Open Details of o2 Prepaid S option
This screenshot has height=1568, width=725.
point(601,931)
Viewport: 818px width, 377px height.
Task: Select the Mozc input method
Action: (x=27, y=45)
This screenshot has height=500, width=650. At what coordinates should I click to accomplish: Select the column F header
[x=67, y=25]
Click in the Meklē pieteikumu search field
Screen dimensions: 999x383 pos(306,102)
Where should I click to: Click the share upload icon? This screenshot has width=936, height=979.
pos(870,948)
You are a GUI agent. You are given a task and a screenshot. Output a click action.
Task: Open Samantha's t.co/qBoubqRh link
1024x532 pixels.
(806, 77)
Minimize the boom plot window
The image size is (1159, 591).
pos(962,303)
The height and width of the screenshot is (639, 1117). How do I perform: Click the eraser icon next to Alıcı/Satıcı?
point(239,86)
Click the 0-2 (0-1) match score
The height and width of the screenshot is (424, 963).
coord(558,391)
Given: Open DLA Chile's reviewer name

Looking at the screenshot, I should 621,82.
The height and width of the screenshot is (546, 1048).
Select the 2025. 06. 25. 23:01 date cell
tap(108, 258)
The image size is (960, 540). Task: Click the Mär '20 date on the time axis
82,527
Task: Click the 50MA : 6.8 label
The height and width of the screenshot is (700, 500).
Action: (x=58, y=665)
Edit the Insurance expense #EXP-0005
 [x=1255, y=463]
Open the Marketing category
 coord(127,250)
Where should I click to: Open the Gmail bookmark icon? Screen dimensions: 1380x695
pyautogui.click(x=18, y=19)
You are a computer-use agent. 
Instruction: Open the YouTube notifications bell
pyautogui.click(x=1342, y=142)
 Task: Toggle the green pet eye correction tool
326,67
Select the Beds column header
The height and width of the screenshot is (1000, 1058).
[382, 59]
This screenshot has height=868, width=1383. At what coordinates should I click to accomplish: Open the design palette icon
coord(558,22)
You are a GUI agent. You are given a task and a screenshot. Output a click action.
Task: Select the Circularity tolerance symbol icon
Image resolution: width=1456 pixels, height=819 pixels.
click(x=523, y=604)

■ ■ ■ ■ ■

Reproduce the records above line for line, without changing anything.

• _Written response_:
Open Details of o2 Prepaid S option
This screenshot has height=1568, width=725.
point(601,931)
Viewport: 818px width, 377px height.
Task: Select the Mozc input method
Action: (x=27, y=45)
This screenshot has height=500, width=650. At what coordinates should I click to accomplish: Select the column F header
[x=67, y=25]
Click in the Meklē pieteikumu search field
Screen dimensions: 999x383 pos(306,102)
Where should I click to: Click the share upload icon? This screenshot has width=936, height=979.
pos(870,948)
You are a GUI agent. You are given a task and a screenshot. Output a click action.
Task: Open Samantha's t.co/qBoubqRh link
1024x532 pixels.
(806, 77)
Minimize the boom plot window
The image size is (1159, 591).
pos(962,303)
The height and width of the screenshot is (639, 1117). How do I perform: Click the eraser icon next to Alıcı/Satıcı?
point(239,86)
Click the 0-2 (0-1) match score
The height and width of the screenshot is (424, 963).
coord(558,391)
Given: Open DLA Chile's reviewer name

Looking at the screenshot, I should 621,82.
The height and width of the screenshot is (546, 1048).
Select the 2025. 06. 25. 23:01 date cell
tap(108, 258)
The image size is (960, 540). Task: Click the Mär '20 date on the time axis
82,527
Task: Click the 50MA : 6.8 label
The height and width of the screenshot is (700, 500).
Action: (x=58, y=665)
Edit the Insurance expense #EXP-0005
 [x=1255, y=463]
Open the Marketing category
 coord(127,250)
Where should I click to: Open the Gmail bookmark icon? Screen dimensions: 1380x695
pyautogui.click(x=18, y=19)
You are a computer-use agent. 
Instruction: Open the YouTube notifications bell
pyautogui.click(x=1342, y=142)
 Task: Toggle the green pet eye correction tool
326,67
Select the Beds column header
The height and width of the screenshot is (1000, 1058).
[382, 59]
This screenshot has height=868, width=1383. At what coordinates should I click to accomplish: Open the design palette icon
coord(558,22)
You are a GUI agent. You are given a task and a screenshot. Output a click action.
Task: Select the Circularity tolerance symbol icon
Image resolution: width=1456 pixels, height=819 pixels.
click(x=523, y=604)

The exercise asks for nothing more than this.